Reza called the signing a “disaster,” saying the whole process was carried out behind closed doors. “There was no public involvement,” he said.
For now, KMMSAJ is pushing on with the KIP and KPK processes. But Reza is worried both processes are taking too long, especially now that Aetra has its new deal.
Moreover, since the start of 2012 there have been no members on the Jakarta Water Supply Regulatory Body, set up in 2001 to serve as a neutral watchdog and mediator for the city’s new water trust.
The body’s five members were only informed in mid-February, after a long delay in which they did not know their status, that their terms would not be renewed for another period.
Terman Siregar, the Jakarta Investment Agency chairman, is in charge of selecting the new candidates. He said his office had already conducted fit and proper tests and submitted its five names to the governor.
All that was needed now, he said, was for Fauzi to sign off.
“The draft of the decree has been prepared, of course,” Terman told the Globe on May 29. “I don’t understand what is happening.
“Maybe it is because of the tight schedule of the governor because he’s now running for the next term,” he added. “Maybe he doesn’t have time to look at the letters.”
Philip Jacobson
A Look Into the Companies Behind Jakarta’s Piped Water
(This is a sidebar for the article “Jakarta Water Trust Plays Alleged Obfuscation Game,” published in the June 9, 2012 edition of the Jakarta Globe [see above].)
Palyja and Aetra, the two companies that run Jakarta’s piped water system, have global connections.
Palyja, which manages the western half of Jakarta, is owned by Suez, a France-based transnational with operations worldwide.
Aetra, which handles the eastern half, is controlled by Acuatico, a Singapore based consortium with water supply interests in Jakarta, Tangerang and Hanoi.

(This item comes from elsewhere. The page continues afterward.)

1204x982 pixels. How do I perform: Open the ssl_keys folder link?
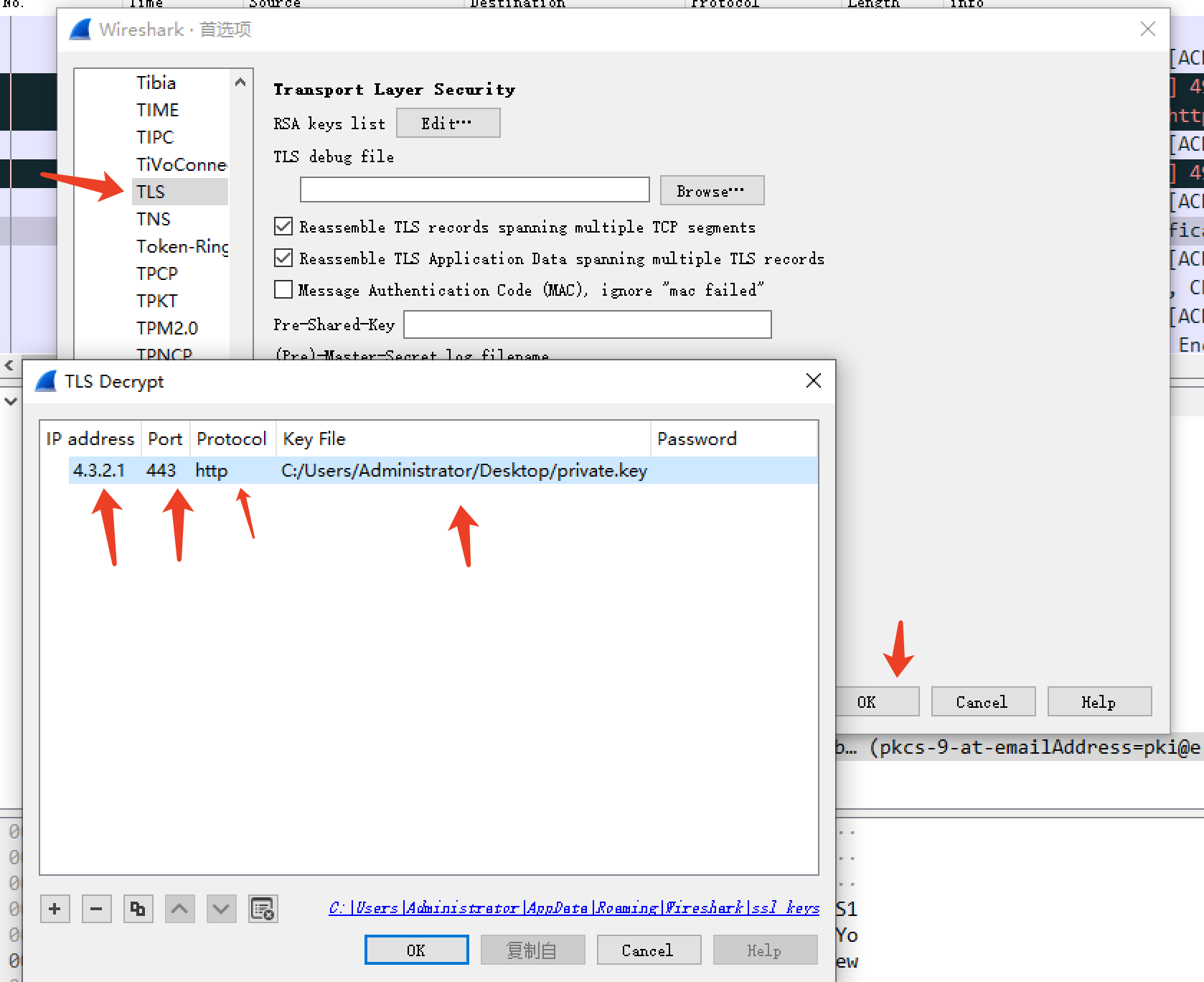point(574,907)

Suez is named for Egypt’s Suez Canal, which it built. It has interests in water, electricity, natural gas and waste management, including dams in Brazil, gas plants in the Middle East, and coal generators in Thailand. In 2010, it made $6.5 billion in profit.
Suez controls water in more than 100 cities. As in Jakarta, some of its privatization projects have been beset by controversy, including in Manila.
In 2006, Suez sold 49 percent of its shares in Palyja to Astratel Nusantara, part of Astra International, one of Indonesia’s largest conglomerates.
In March, Suez inked deals to develop two geothermal projects in Sumatra. Soon it will complete its takeover of Britain’s International Power, creating the largest independent power company in the world.
Acuatico was formed in 2006 to acquire Aetra from Britain’s Thames Water, which entered Jakarta with Suez in 1998. Acuatico’s majority owner is Recapital Advisors, an investment firm co-founded by Sandiaga Uno, one of Indonesia’s richest men. Its minority owner is Glendale Partners, an infrastructure management firm.
Acuatico holds a 95 percent stake in Aetra. The rest belongs to Alberta Utilities, a unit of Bakrieland Development. Aburizal Bakrie, also one of the country’s richest men and chairman of the Golkar Party, has announced his intentions to run for president in 2014.
Since 1998, Palyja has made more than $107 million. Aetra has netted $32.7 million.